◆ **DIRECTIONS FOR THIS TASK**
Could you give these records again with "click coordinates" switched to "tap coordinates" everywhere and nothing else changed, leaving the pictures out?

>> start RECORD LIST

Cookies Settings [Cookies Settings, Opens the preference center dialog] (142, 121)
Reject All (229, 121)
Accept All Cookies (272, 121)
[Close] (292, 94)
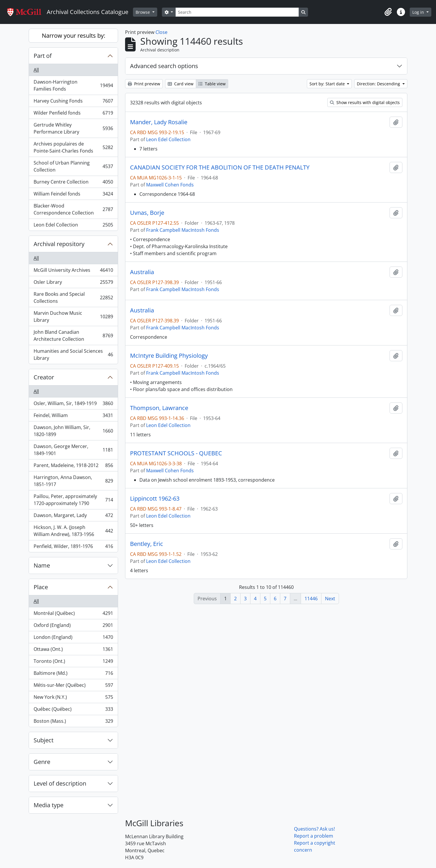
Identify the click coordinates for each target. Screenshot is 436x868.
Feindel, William (73, 416)
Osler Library (73, 283)
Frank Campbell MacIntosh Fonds (183, 230)
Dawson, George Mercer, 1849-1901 (73, 450)
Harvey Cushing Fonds (73, 102)
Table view (212, 84)
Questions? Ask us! (314, 829)
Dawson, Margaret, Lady (73, 517)
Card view (181, 84)
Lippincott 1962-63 (155, 498)
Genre (42, 762)
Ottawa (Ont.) (73, 650)
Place (41, 587)
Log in (419, 12)
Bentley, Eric (147, 544)
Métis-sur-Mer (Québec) (73, 686)
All (36, 70)
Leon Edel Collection (73, 226)
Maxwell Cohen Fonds (170, 185)
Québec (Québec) (73, 710)
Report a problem (313, 836)
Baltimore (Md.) (73, 674)
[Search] (237, 12)
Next (330, 598)
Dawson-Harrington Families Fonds (73, 85)
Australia (142, 272)
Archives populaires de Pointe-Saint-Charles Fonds (73, 147)
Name (42, 565)
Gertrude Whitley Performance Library (73, 128)
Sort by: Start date (328, 84)
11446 (311, 598)
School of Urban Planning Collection (73, 166)
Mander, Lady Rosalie (159, 122)
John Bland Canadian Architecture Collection (73, 336)
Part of (43, 56)
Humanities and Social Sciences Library (73, 354)
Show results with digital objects (365, 102)
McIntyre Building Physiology (169, 355)
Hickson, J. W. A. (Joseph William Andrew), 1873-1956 (73, 531)
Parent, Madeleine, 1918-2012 (73, 466)
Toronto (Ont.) (73, 662)
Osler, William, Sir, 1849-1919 (73, 405)
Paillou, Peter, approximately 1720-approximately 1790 (73, 500)
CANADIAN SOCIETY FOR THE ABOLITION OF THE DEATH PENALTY (220, 167)
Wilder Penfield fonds (73, 114)
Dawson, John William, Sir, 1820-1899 (73, 431)
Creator (44, 377)
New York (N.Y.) (73, 698)
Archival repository (59, 244)
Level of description (60, 783)
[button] (388, 12)
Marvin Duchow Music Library (73, 316)
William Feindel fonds (73, 195)
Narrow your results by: (73, 35)
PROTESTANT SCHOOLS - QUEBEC (176, 453)
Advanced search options (164, 66)
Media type (49, 805)
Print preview (144, 84)
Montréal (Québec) (73, 614)
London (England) (73, 638)
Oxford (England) (73, 626)
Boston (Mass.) (73, 722)
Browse (143, 12)
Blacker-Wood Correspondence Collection (73, 209)
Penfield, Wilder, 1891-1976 (73, 547)
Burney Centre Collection (73, 183)
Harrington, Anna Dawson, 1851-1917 (73, 481)
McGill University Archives (73, 271)
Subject (43, 740)
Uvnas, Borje (147, 213)
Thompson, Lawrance (159, 408)
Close (161, 32)
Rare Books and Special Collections (73, 298)
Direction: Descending (379, 84)
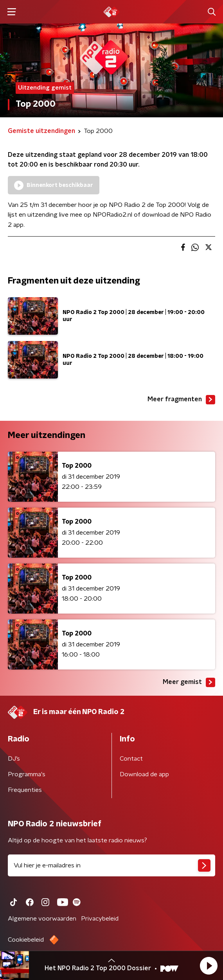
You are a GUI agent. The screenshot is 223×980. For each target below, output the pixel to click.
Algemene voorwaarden (42, 919)
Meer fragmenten (181, 400)
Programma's (27, 774)
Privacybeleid (100, 919)
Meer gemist (189, 682)
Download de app (144, 774)
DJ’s (14, 759)
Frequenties (25, 790)
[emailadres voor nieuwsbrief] (112, 865)
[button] (209, 966)
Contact (131, 759)
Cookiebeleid (26, 940)
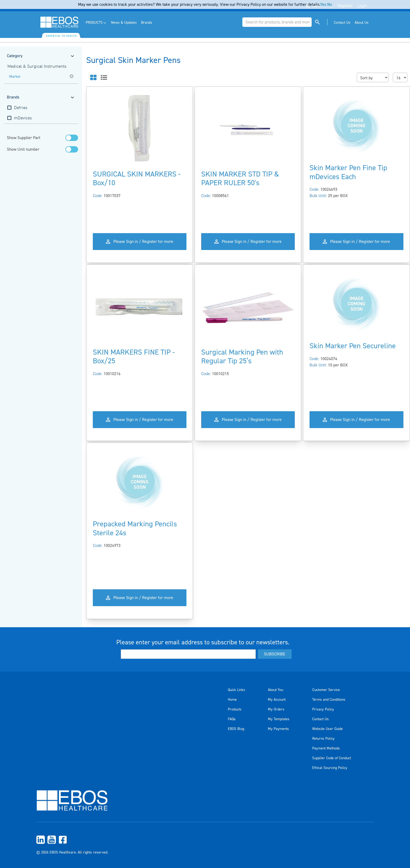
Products (235, 709)
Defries (21, 108)
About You (275, 690)
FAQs (232, 719)
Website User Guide (327, 729)
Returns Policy (323, 739)
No (329, 4)
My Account (277, 700)
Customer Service (326, 690)
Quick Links (236, 690)
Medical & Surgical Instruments (37, 67)
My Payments (279, 729)
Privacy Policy (323, 709)
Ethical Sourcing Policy (330, 768)
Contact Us (320, 719)
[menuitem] (96, 23)
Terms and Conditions (329, 700)
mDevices (23, 118)
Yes (323, 4)
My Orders (276, 709)
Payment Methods (326, 748)
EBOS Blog (236, 729)
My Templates (279, 719)
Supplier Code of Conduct (331, 758)
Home (232, 700)
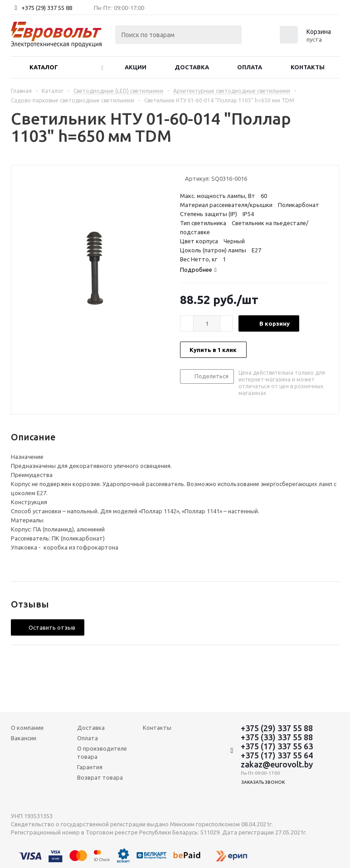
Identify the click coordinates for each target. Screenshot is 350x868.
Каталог (44, 67)
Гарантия (90, 767)
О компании (27, 728)
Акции (136, 67)
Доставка (192, 67)
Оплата (249, 67)
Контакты (307, 67)
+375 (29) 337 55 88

>> end RECORD LIST

◆ **COMPLETED TASK**
Cookies Settings [Cookies Settings, Opens the preference center dialog] (142, 121)
Reject All (229, 121)
Accept All Cookies (272, 121)
[Close] (292, 94)
Identify the tap coordinates for each target. Screenshot is 436x868.
Feindel, William (73, 416)
Osler Library (73, 283)
Frank Campbell MacIntosh Fonds (183, 230)
Dawson, George Mercer, 1849-1901 (73, 450)
Harvey Cushing Fonds (73, 102)
Table view (212, 84)
Questions? Ask us! (314, 829)
Dawson, Margaret, Lady (73, 517)
Card view (181, 84)
Lippincott 1962-63 (155, 498)
Genre (42, 762)
Ottawa (Ont.) (73, 650)
Place (41, 587)
Log in (419, 12)
Bentley, Eric (147, 544)
Métis-sur-Mer (Québec) (73, 686)
All (36, 70)
Leon Edel Collection (73, 226)
Maxwell Cohen Fonds (170, 185)
Québec (Québec) (73, 710)
Report a problem (313, 836)
Baltimore (Md.) (73, 674)
[Search] (237, 12)
Next (330, 598)
Dawson-Harrington Families Fonds (73, 85)
Australia (142, 272)
Archives populaires de Pointe-Saint-Charles Fonds (73, 147)
Name (42, 565)
Gertrude Whitley Performance Library (73, 128)
Sort by: Start date (328, 84)
11446 (311, 598)
School of Urban Planning Collection (73, 166)
Mander, Lady Rosalie (159, 122)
John Bland Canadian Architecture Collection (73, 336)
Part of (43, 56)
Humanities and Social Sciences Library (73, 354)
Show results with digital objects (365, 102)
McIntyre Building Physiology (169, 355)
Hickson, J. W. A. (Joseph William Andrew), 1873-1956 (73, 531)
Parent, Madeleine, 1918-2012 (73, 466)
Toronto (Ont.) (73, 662)
Osler, William, Sir, 1849-1919 (73, 405)
Paillou, Peter, approximately 1720-approximately 1790 (73, 500)
CANADIAN SOCIETY FOR THE ABOLITION OF THE DEATH PENALTY (220, 167)
Wilder Penfield fonds (73, 114)
Dawson, John William, Sir, 1820-1899 (73, 431)
Creator (44, 377)
New York (N.Y.) (73, 698)
Archival repository (59, 244)
Level of description (60, 783)
[button] (388, 12)
Marvin Duchow Music Library (73, 316)
William Feindel fonds (73, 195)
Narrow your results by: (73, 35)
PROTESTANT SCHOOLS - QUEBEC (176, 453)
Advanced search options (164, 66)
Media type (49, 805)
Print preview (144, 84)
Montréal (Québec) (73, 614)
London (England) (73, 638)
Oxford (England) (73, 626)
Boston (Mass.) (73, 722)
Browse (143, 12)
Blacker-Wood Correspondence Collection (73, 209)
Penfield, Wilder, 1891-1976 (73, 547)
Burney Centre Collection (73, 183)
Harrington, Anna Dawson, 1851-1917 (73, 481)
McGill University Archives (73, 271)
Subject (43, 740)
Uvnas, Borje (147, 213)
Thompson, Lawrance (159, 408)
Close (161, 32)
Rare Books and Special Collections (73, 298)
Direction: Descending (379, 84)
You are a GUI agent. The screenshot is 223×980. For each target below, output the pixel to click.
Algemene voorwaarden (42, 919)
Meer fragmenten (181, 400)
Programma's (27, 774)
Privacybeleid (100, 919)
Meer gemist (189, 682)
Download de app (144, 774)
DJ’s (14, 759)
Frequenties (25, 790)
[emailadres voor nieuwsbrief] (112, 865)
[button] (209, 966)
Contact (131, 759)
Cookiebeleid (26, 940)
Products (235, 709)
Defries (21, 108)
About You (275, 690)
FAQs (232, 719)
Website User Guide (327, 729)
Returns Policy (323, 739)
No (329, 4)
My Account (277, 700)
Customer Service (326, 690)
Quick Links (236, 690)
Medical & Surgical Instruments (37, 67)
My Payments (279, 729)
Privacy Policy (323, 709)
Ethical Sourcing Policy (330, 768)
Contact Us (320, 719)
[menuitem] (96, 23)
Terms and Conditions (329, 700)
mDevices (23, 118)
Yes (323, 4)
My Orders (276, 709)
Payment Methods (326, 748)
EBOS Blog (236, 729)
My Templates (279, 719)
Supplier Code of Conduct (331, 758)
Home (232, 700)
Identify the tap coordinates for each target. Screenshot is 350x868.
Каталог (44, 67)
Гарантия (90, 767)
О компании (27, 728)
Акции (136, 67)
Доставка (192, 67)
Оплата (249, 67)
Контакты (307, 67)
+375 (29) 337 55 88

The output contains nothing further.